-- Exercise details --
Please write the data out once more, exactly as it is given.

-- Exercise data --
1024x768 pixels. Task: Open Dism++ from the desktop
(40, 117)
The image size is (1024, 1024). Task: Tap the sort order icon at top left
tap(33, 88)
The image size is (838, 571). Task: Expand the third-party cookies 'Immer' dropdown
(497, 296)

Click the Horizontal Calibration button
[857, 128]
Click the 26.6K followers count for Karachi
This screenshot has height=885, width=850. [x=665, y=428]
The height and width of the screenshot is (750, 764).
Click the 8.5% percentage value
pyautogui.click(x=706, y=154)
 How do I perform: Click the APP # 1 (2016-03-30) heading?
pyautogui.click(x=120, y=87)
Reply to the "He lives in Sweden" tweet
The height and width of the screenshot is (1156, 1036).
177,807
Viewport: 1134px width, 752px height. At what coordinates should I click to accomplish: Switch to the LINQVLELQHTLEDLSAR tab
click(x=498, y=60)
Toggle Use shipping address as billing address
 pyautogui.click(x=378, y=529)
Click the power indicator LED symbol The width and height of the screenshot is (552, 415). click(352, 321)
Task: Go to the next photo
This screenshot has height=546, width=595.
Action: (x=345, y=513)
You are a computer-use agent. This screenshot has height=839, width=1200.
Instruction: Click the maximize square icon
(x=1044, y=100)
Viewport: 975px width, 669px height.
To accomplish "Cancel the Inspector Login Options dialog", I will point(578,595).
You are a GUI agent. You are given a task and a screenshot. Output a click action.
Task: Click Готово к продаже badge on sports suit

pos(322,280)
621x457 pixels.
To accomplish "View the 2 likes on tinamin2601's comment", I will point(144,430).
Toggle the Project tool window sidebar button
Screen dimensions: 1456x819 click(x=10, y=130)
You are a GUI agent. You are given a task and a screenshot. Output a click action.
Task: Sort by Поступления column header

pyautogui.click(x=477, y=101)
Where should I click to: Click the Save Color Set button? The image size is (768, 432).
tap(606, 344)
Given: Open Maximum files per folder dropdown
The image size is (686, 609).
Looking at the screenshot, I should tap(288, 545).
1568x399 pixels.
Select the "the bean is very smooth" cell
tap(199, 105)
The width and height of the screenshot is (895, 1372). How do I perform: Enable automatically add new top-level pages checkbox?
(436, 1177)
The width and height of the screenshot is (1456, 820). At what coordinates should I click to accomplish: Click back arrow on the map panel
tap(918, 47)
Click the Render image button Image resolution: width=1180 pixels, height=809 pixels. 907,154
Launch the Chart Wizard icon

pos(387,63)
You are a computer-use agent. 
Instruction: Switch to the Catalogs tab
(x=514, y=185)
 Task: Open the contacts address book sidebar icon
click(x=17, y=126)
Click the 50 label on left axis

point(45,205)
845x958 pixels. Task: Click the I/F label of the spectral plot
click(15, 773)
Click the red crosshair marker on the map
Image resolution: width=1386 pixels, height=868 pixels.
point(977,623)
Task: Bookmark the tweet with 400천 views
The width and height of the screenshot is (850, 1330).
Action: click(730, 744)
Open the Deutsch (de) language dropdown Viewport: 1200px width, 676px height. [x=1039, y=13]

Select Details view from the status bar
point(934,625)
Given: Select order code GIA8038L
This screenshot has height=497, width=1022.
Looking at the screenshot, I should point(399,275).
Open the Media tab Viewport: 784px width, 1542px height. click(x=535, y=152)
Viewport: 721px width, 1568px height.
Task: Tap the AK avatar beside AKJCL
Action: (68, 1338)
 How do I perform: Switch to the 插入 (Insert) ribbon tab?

-- Exercise solution --
1024x768 pixels. Task: Open Dism++ from the desktop
(40, 117)
The image size is (1024, 1024). Task: Tap the sort order icon at top left
tap(33, 88)
The image size is (838, 571). Task: Expand the third-party cookies 'Immer' dropdown
(497, 296)

Click the Horizontal Calibration button
[857, 128]
Click the 26.6K followers count for Karachi
This screenshot has height=885, width=850. [x=665, y=428]
The height and width of the screenshot is (750, 764).
Click the 8.5% percentage value
pyautogui.click(x=706, y=154)
 How do I perform: Click the APP # 1 (2016-03-30) heading?
pyautogui.click(x=120, y=87)
Reply to the "He lives in Sweden" tweet
The height and width of the screenshot is (1156, 1036).
177,807
Viewport: 1134px width, 752px height. At what coordinates should I click to accomplish: Switch to the LINQVLELQHTLEDLSAR tab
click(x=498, y=60)
Toggle Use shipping address as billing address
 pyautogui.click(x=378, y=529)
Click the power indicator LED symbol The width and height of the screenshot is (552, 415). click(352, 321)
Task: Go to the next photo
This screenshot has height=546, width=595.
Action: (x=345, y=513)
You are a computer-use agent. This screenshot has height=839, width=1200.
Instruction: Click the maximize square icon
(x=1044, y=100)
Viewport: 975px width, 669px height.
To accomplish "Cancel the Inspector Login Options dialog", I will point(578,595).
You are a GUI agent. You are given a task and a screenshot. Output a click action.
Task: Click Готово к продаже badge on sports suit

pos(322,280)
621x457 pixels.
To accomplish "View the 2 likes on tinamin2601's comment", I will point(144,430).
Toggle the Project tool window sidebar button
Screen dimensions: 1456x819 click(x=10, y=130)
You are a GUI agent. You are given a task and a screenshot. Output a click action.
Task: Sort by Поступления column header

pyautogui.click(x=477, y=101)
Where should I click to: Click the Save Color Set button? The image size is (768, 432).
tap(606, 344)
Given: Open Maximum files per folder dropdown
The image size is (686, 609).
Looking at the screenshot, I should tap(288, 545).
1568x399 pixels.
Select the "the bean is very smooth" cell
tap(199, 105)
The width and height of the screenshot is (895, 1372). How do I perform: Enable automatically add new top-level pages checkbox?
(436, 1177)
The width and height of the screenshot is (1456, 820). At what coordinates should I click to accomplish: Click back arrow on the map panel
tap(918, 47)
Click the Render image button Image resolution: width=1180 pixels, height=809 pixels. 907,154
Launch the Chart Wizard icon

pos(387,63)
You are a computer-use agent. 
Instruction: Switch to the Catalogs tab
(x=514, y=185)
 Task: Open the contacts address book sidebar icon
click(x=17, y=126)
Click the 50 label on left axis

point(45,205)
845x958 pixels. Task: Click the I/F label of the spectral plot
click(15, 773)
Click the red crosshair marker on the map
Image resolution: width=1386 pixels, height=868 pixels.
point(977,623)
Task: Bookmark the tweet with 400천 views
The width and height of the screenshot is (850, 1330).
Action: click(730, 744)
Open the Deutsch (de) language dropdown Viewport: 1200px width, 676px height. [x=1039, y=13]

Select Details view from the status bar
point(934,625)
Given: Select order code GIA8038L
This screenshot has height=497, width=1022.
Looking at the screenshot, I should point(399,275).
Open the Media tab Viewport: 784px width, 1542px height. click(x=535, y=152)
Viewport: 721px width, 1568px height.
Task: Tap the AK avatar beside AKJCL
Action: (68, 1338)
 How do I perform: Switch to the 插入 (Insert) ribbon tab?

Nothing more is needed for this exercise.